◆ Task
Your job is to give again, exactly and with no additions, the lines in the records below from the one with "Where should I click to: Click the clock" through the one with "You are a GUI", both included. Omit the pictures.

◆ Extracted data
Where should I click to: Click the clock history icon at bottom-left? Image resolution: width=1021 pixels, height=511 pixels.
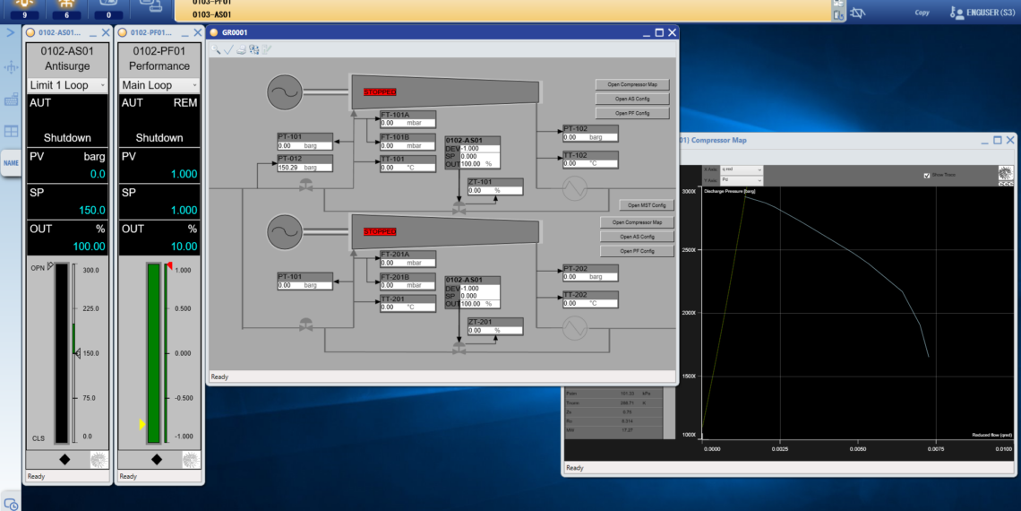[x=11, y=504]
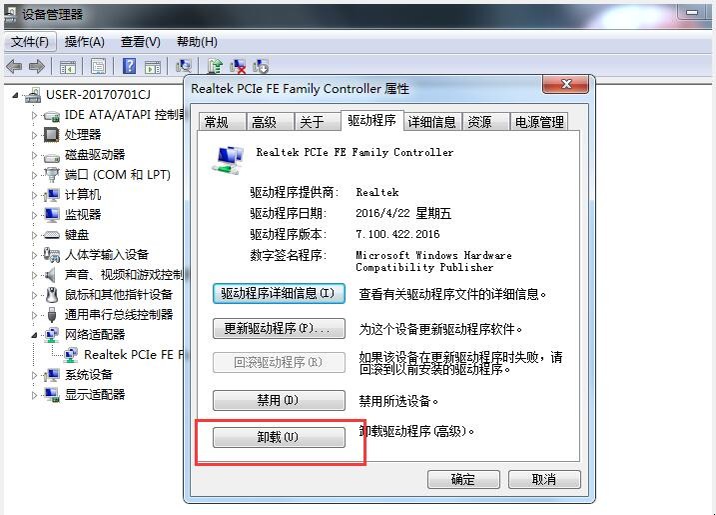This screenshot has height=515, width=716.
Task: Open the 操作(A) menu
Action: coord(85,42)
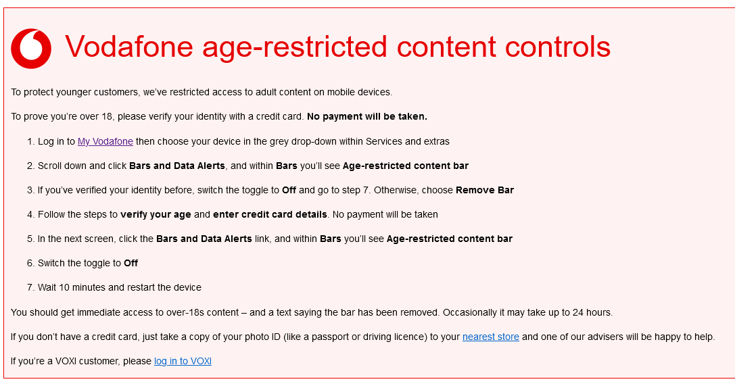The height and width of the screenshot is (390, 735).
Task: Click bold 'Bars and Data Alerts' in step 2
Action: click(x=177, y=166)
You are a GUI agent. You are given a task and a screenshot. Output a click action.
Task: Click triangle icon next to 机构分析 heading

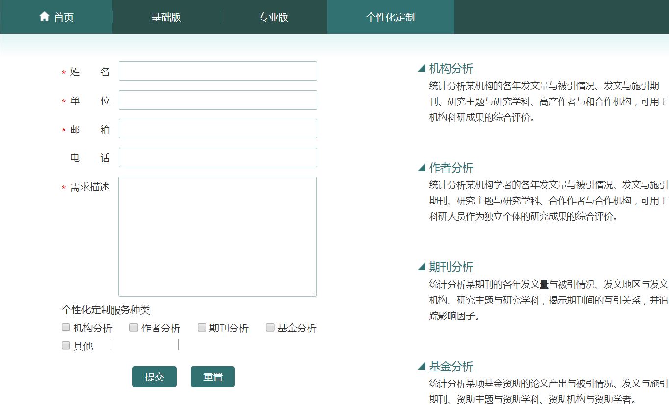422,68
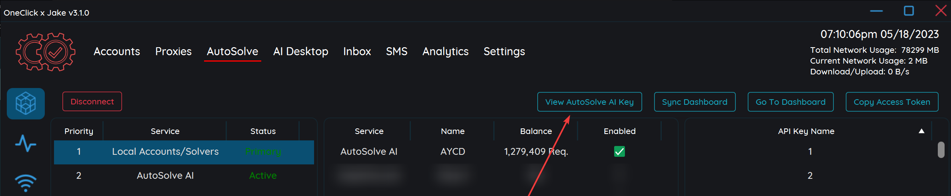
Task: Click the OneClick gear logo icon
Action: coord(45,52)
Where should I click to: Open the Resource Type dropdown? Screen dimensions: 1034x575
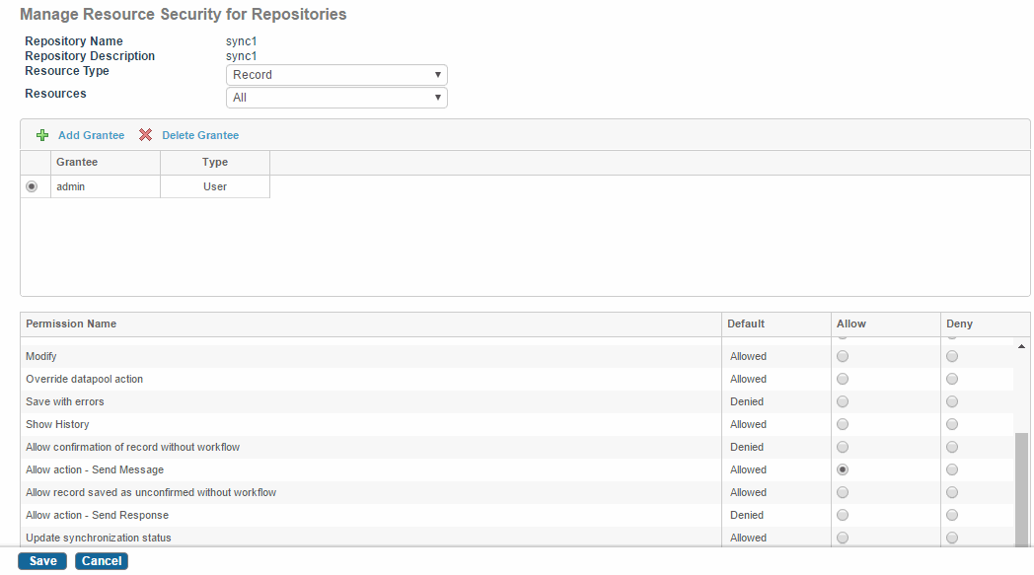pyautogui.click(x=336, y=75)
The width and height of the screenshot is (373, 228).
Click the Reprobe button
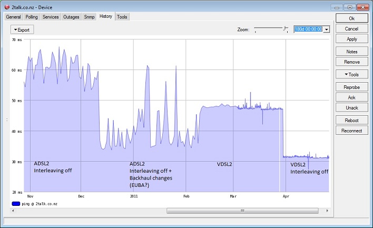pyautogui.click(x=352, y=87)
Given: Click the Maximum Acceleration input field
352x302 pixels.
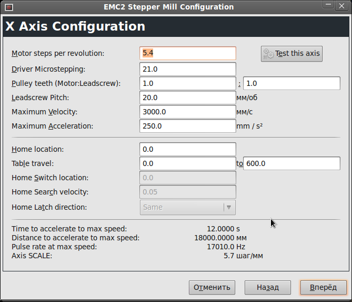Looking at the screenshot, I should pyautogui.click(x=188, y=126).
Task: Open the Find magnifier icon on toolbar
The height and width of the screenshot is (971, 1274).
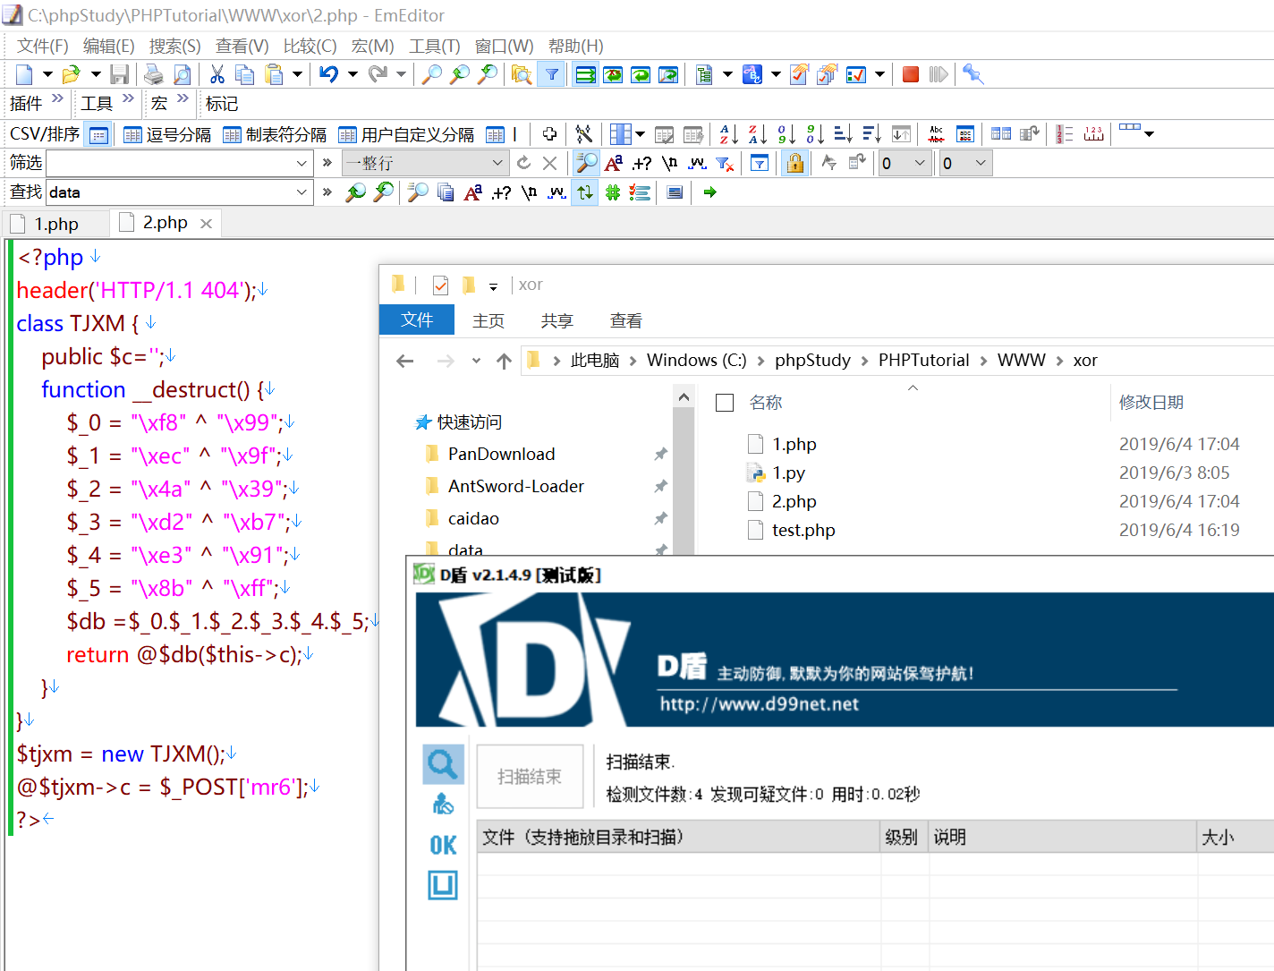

---

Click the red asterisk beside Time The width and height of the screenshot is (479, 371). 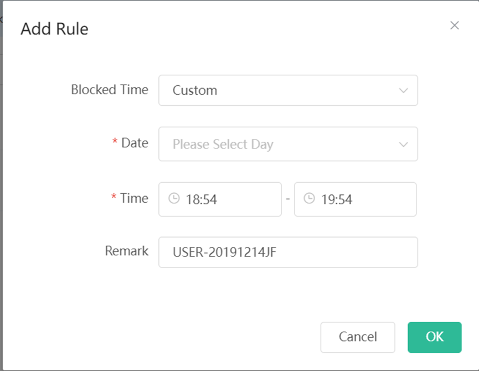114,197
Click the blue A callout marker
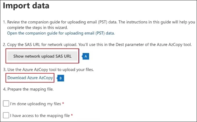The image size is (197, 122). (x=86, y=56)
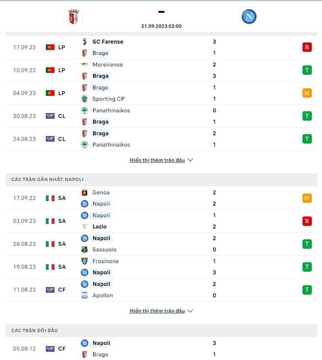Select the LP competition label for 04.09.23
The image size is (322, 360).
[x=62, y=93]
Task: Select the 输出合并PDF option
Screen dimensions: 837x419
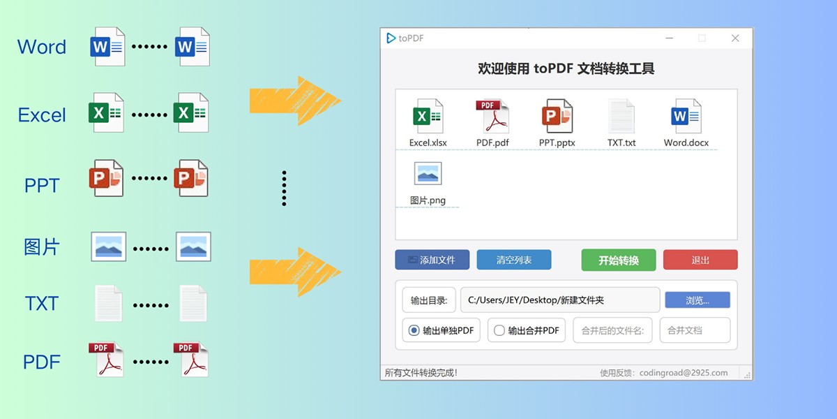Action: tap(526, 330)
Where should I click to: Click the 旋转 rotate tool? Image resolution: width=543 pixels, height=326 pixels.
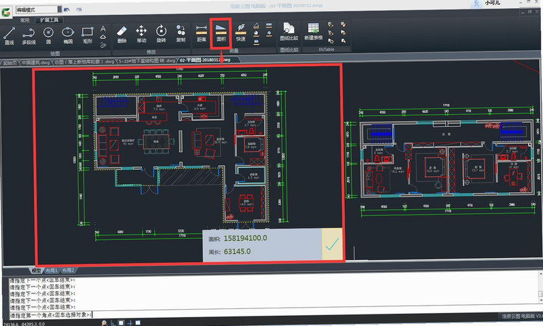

◆ Exercise result
Where should I click to: Click the clock history icon at bottom-left? Image resolution: width=1021 pixels, height=511 pixels.
[x=11, y=504]
This screenshot has height=515, width=716.
Task: Open the 操作(A) menu
Action: coord(85,42)
The height and width of the screenshot is (390, 735).
Task: Click bold 'Bars and Data Alerts' in step 2
Action: click(x=177, y=166)
You are a GUI agent. You are given a task and a screenshot. Output a click action.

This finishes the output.